## [What you need to do]
Begin with the line below holding "Task: Select the Blend gradient tool" and go on through the line holding "Screen dimensions: 718x408", duplicating each line exactly and leaving out pictures.

Saved entries

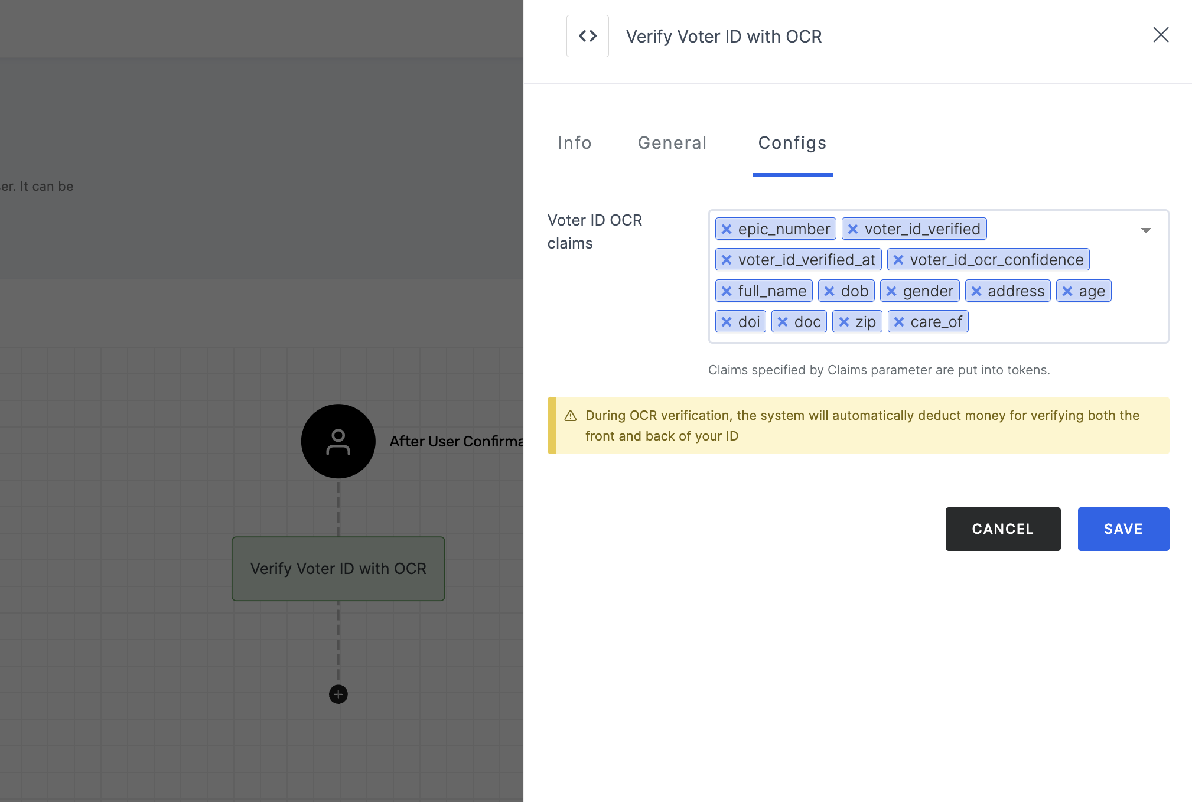Remove zip claim tag

844,321
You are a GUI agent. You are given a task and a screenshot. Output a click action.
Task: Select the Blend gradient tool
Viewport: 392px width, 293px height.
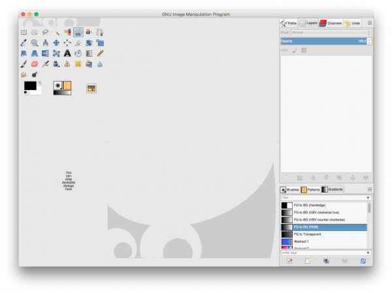point(89,54)
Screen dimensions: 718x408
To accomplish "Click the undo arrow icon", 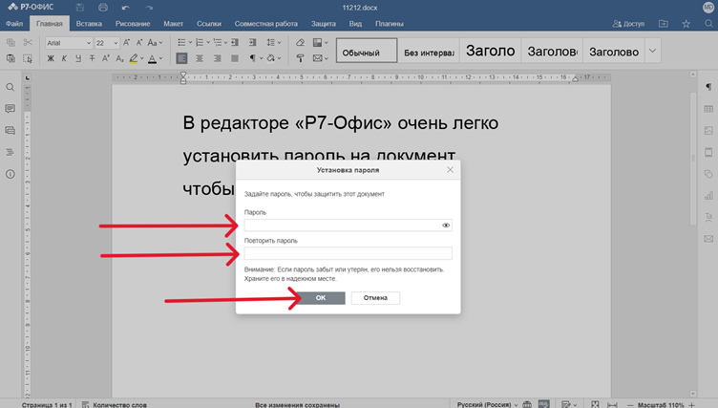I will click(125, 7).
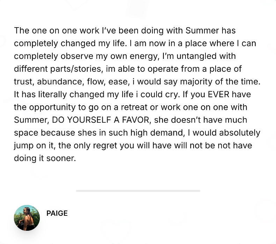The height and width of the screenshot is (244, 276).
Task: Click Paige's circular profile photo
Action: pyautogui.click(x=27, y=218)
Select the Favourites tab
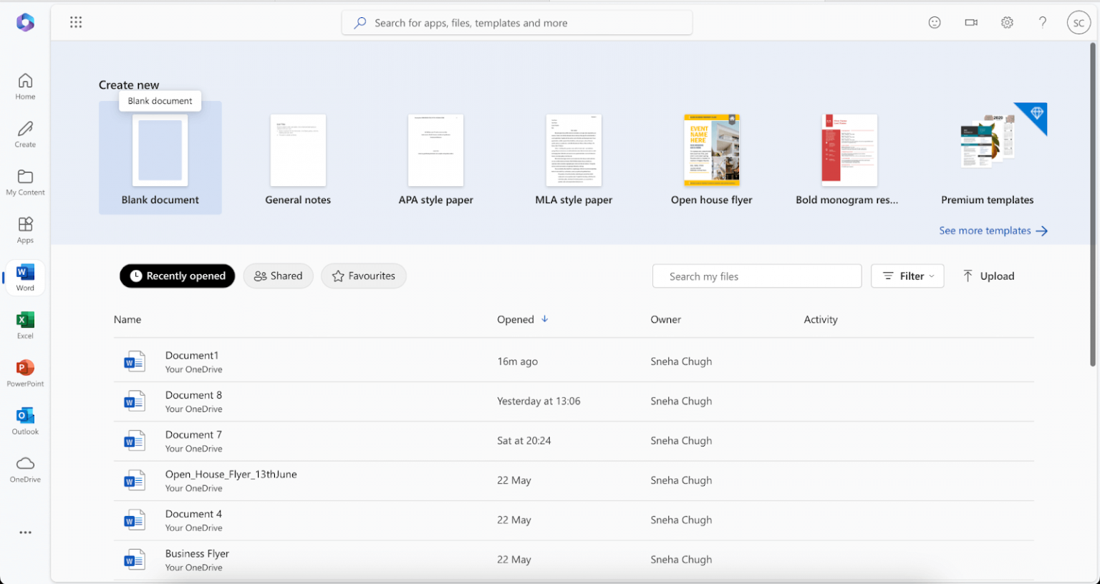1100x584 pixels. coord(363,276)
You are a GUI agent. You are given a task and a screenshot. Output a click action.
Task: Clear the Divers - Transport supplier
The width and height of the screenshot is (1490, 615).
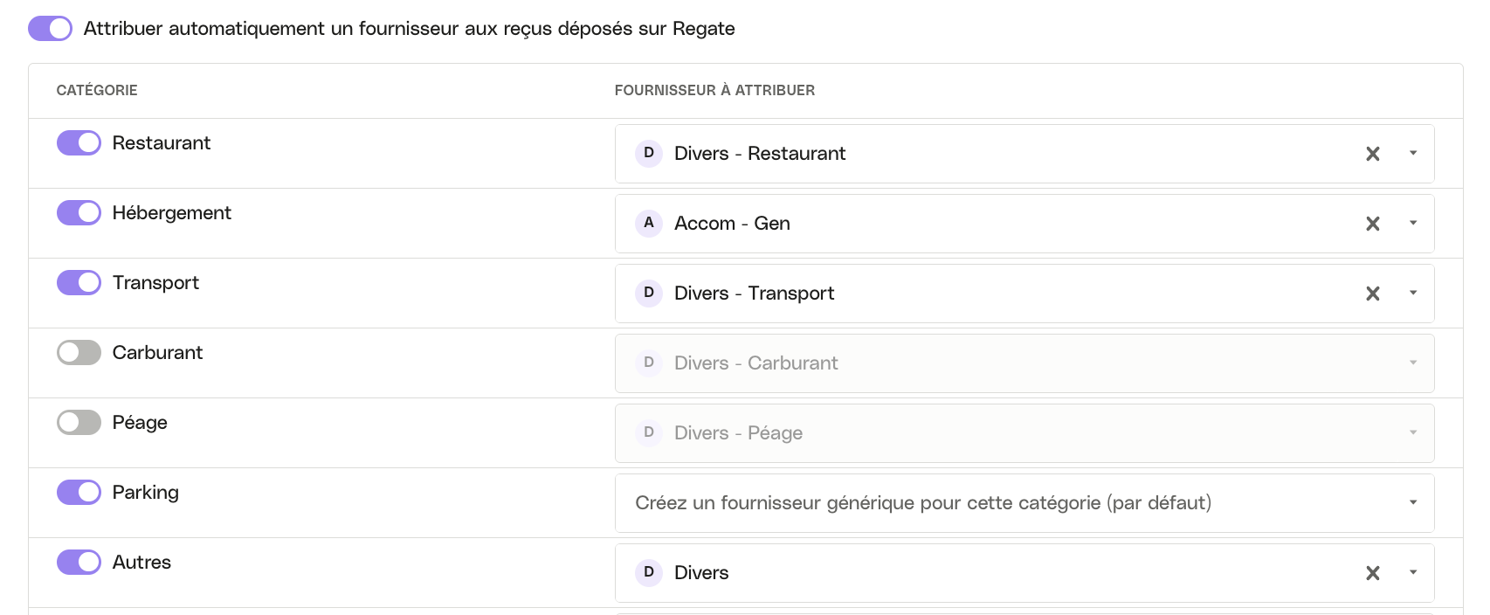[1372, 294]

## [Your solution]
Task: Select the Blend gradient tool
Viewport: 392px width, 293px height.
point(89,54)
Screen dimensions: 718x408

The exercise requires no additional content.